Quase todos os filhos do príncipe e da princesa estavam presentes, mas dificilmente a corte era um lugar próprio para crianças, mesmo que fosse um culto. O príncipe Wilhelm, por exemplo, bastou perceber que havia acabado e ele já começou a mostrar impaciência.

— Então você terá de esperar mais um pouco, querido Vilhelm, ainda temos que dar esmolas aos pobres.— Sorrindo amavelmente, a princesa Louise respondeu ao pequeno filho. Wilhelm olhou para os pobres trazidos a capela, depois voltou a princesa e fez uma careta.— Nosso dever, como príncipes e princesas Oldenburg, é ajudar os pobres do nosso povo, entende isso?

— Por que eles não trabalham e ganham o próprio dinheiro?— A princesa riu discretamente e negou com pena, não era assim tão simples fugir da pobreza. O principezinho não entendeu, por isso perguntou altamente:— Eles são preguiçosos!?

Dessa vez a princesa Louise não conseguiu aguentar e riu sem discrição, chamando momentaneamente a atenção do rei e da rainha, mas, como estavam indo dar esmolas, eles não disseram ou mostraram nada. Ajudando o filho a descer do banco, Louise sorriu tristemente e negou.

— O mundo não é gentil com ninguém, Vilhelm, principalmente com essas pessoas. Devemos dar alguma atenção ao sofrimento delas.— Ele ainda não havia entendido, mas ainda assentiu obedientemente. Satisfeita, a princesa sorriu e acariciou a cabeça do filho.— Você pode ir na frente se quiser, para falar com eles primeiro, logo iremos também.

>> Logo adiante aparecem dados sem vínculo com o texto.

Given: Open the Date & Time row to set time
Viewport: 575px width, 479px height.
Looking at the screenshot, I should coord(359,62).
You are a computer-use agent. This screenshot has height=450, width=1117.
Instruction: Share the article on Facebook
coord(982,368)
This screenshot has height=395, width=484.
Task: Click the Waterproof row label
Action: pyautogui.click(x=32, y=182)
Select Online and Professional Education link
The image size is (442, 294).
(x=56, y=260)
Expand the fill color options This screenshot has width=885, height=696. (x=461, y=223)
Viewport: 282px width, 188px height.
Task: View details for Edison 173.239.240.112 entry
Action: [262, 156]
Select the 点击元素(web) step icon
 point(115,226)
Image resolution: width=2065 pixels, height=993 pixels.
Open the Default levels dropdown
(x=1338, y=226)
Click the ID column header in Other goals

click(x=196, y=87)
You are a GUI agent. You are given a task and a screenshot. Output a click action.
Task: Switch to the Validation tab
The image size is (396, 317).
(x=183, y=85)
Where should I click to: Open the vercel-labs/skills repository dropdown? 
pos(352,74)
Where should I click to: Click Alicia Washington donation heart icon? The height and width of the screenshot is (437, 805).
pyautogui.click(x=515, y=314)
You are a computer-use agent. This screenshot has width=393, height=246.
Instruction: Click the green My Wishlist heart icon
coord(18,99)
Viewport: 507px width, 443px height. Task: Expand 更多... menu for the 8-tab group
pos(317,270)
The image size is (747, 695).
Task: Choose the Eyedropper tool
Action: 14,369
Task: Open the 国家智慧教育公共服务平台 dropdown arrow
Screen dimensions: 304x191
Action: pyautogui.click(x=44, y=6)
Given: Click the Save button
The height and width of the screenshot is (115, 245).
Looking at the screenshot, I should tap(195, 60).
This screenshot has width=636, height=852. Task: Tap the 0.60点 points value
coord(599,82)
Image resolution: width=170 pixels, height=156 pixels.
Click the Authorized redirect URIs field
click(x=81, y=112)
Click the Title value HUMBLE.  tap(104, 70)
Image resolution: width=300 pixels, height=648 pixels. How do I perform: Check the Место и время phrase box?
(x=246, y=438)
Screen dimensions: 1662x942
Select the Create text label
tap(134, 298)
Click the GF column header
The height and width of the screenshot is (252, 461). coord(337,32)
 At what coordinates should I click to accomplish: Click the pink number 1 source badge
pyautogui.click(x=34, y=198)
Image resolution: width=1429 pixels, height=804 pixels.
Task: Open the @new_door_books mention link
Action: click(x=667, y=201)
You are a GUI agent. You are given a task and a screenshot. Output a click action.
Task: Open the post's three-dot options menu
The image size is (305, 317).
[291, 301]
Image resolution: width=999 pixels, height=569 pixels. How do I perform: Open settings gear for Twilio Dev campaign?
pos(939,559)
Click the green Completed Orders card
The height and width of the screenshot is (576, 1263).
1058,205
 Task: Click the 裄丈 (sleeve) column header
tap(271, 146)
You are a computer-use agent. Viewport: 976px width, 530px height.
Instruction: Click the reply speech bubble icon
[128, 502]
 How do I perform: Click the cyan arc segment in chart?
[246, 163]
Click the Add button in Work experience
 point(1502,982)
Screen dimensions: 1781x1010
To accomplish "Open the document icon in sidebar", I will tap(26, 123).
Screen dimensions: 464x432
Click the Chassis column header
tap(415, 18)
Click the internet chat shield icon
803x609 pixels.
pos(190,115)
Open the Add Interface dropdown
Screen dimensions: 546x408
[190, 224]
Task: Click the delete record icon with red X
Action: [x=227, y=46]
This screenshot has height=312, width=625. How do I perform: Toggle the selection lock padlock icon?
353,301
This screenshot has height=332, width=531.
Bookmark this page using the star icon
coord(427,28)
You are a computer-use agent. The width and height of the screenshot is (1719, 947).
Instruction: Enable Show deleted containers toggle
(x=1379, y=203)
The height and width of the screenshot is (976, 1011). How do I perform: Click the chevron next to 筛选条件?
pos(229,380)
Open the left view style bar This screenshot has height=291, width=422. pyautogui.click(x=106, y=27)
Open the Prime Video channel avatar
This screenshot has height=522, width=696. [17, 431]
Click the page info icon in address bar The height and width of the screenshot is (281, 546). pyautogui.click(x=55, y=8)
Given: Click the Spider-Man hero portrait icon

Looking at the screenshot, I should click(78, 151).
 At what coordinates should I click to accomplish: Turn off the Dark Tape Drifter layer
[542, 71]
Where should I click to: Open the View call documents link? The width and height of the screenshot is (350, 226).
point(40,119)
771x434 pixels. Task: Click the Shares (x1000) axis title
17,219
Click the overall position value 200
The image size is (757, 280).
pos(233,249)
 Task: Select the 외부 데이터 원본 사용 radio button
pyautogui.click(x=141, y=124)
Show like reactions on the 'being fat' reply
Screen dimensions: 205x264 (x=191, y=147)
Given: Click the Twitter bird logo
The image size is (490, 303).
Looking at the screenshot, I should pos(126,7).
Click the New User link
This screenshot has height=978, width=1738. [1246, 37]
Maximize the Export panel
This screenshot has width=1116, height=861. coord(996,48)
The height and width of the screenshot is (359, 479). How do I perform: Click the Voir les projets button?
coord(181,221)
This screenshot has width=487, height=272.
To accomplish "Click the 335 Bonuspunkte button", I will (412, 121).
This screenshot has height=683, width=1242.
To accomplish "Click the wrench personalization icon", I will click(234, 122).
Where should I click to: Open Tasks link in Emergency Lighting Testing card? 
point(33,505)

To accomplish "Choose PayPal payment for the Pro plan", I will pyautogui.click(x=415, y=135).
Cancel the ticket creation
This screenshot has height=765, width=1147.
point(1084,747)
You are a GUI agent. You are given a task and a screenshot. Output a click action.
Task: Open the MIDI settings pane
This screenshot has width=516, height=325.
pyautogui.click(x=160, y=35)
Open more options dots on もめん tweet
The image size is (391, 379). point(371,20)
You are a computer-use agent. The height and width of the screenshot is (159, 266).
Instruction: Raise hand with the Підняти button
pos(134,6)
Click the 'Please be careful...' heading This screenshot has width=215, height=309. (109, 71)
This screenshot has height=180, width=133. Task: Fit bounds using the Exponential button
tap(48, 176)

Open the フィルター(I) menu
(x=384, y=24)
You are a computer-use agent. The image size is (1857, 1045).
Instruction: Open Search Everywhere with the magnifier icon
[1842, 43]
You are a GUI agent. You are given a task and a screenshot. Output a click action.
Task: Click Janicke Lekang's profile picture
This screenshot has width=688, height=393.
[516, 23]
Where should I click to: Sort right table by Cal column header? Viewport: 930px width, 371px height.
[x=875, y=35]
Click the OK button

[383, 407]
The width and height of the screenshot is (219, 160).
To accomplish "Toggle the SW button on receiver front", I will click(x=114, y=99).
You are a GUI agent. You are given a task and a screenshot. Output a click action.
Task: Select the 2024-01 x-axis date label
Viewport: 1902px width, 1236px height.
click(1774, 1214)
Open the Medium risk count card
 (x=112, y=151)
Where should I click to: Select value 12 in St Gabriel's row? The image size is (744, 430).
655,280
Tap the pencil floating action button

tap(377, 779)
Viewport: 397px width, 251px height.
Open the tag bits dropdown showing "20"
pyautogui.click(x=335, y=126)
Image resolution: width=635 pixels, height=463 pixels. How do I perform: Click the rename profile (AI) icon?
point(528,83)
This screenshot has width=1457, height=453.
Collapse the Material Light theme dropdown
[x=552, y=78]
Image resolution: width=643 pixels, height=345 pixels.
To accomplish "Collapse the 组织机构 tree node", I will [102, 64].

Wilhelm encarou a pequena multidão pensando se deveria ou não ir, mas, ao ver as crianças reais, ele rapidamente correu para junto dos tios e primos. Nem parecia mais aquela criança questionadora de antes. Encarando de longe seu filhinho, Louise sorriu e voltou-se a Christian, apenas com o olhar ela pedia ao filho mais velho para cuidar do mais jovem.

— Mas, Mutti! Eu...— Naturalmente, Christian tentou protestar, mas uma alta e forte figura apareceu atrás da princesa, calando o príncipe.

— Vá com Wilhelm, Christian.— Ao ouvir essa voz dura e profunda quase em seu ouvido, a princesa sorriu, embora tivesse certa pena do filho. Era o príncipe Carl, nada satisfeito com essa teimosia.— Lembre-se que você é o mais velho.

— Está certo, Vater.— Quase tremendo de medo, Christian abaixou a cabeça e saiu atrás de Wilhelm, levando a pequena Louise no processo.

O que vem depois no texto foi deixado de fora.